A new NDP commercial hits the airwaves. In it, Jack Layton complains that Stephen Harper gave a tax break to big polluters...then follows it up with a promise to cut taxes on pollution.

Labels: ,


  • What is the Liberal policy on carbon pricing this week?

    By Blogger A reader, at 10:27 AM  

  • I was expecting a libflogger to play the environmental canard. As I more than adequately demonstrated, pricing has very little effect on conservation. And what effect it does have is not achieved until the pricing reaches high levels.

    By Blogger Robert McClelland, at 11:17 AM  

  • RM - I'll concede that pricing is unlikely to affect behaviour on something like home heating fuel (which is likely fairly inelastic).

    BUT, it's hypocritical at worst, and ironic at best, for Layton to be criticizing tax cuts for poluters when he's promising a tax cut for poluters.

    And I don't really see what this policy accomplishes.
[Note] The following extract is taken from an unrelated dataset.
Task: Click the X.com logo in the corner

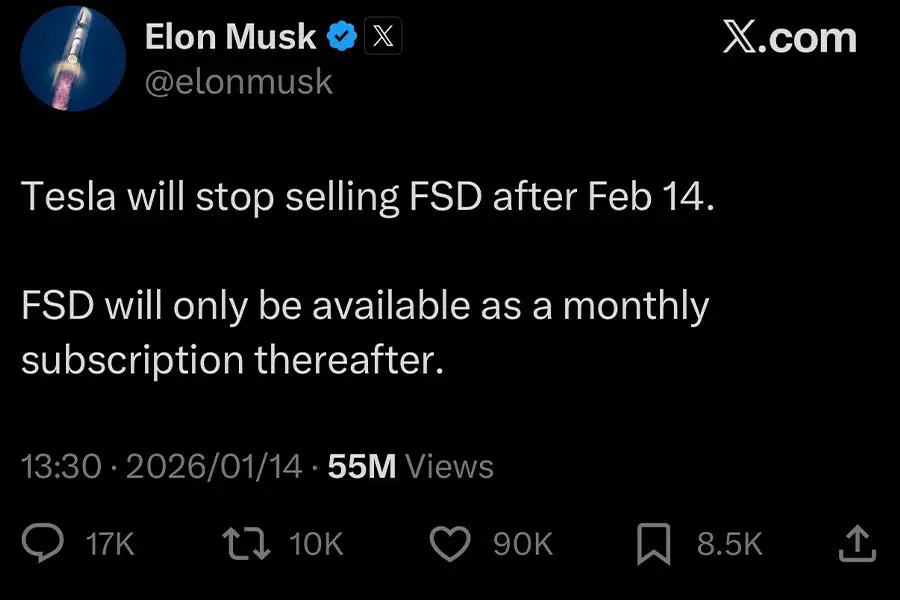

Richer people with larger houses will benefit the most so you can't even argue it from a wealth redistribution angle. And since it won't change behaviour, there's no real social benefit that would occur because of it.
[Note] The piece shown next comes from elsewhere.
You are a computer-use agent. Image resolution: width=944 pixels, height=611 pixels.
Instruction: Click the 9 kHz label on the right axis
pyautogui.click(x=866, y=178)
    It's a nice gimmick, but I don't see the logic in bringing a policy that won't actually DO anything that couldn't be accomplished by a corresponding income tax cut.

    By Blogger calgarygrit, at 11:39 AM  

  • Jack Layton is good at standing in front of a green screen and pretending to care about stuff.

    By Anonymous Anonymous, at 12:26 PM  

  • Someone in the brain trust at NDP HQ better tell Jacko there is no tax on "Home Heating".

    Doesn't make him look to bright when he promises to remove taxes that don't exist.

    Socialist dreams I suppose.

    By Blogger Fred, at 4:04 PM  

  • Environmental policy is a Catch-22 for a socialist party.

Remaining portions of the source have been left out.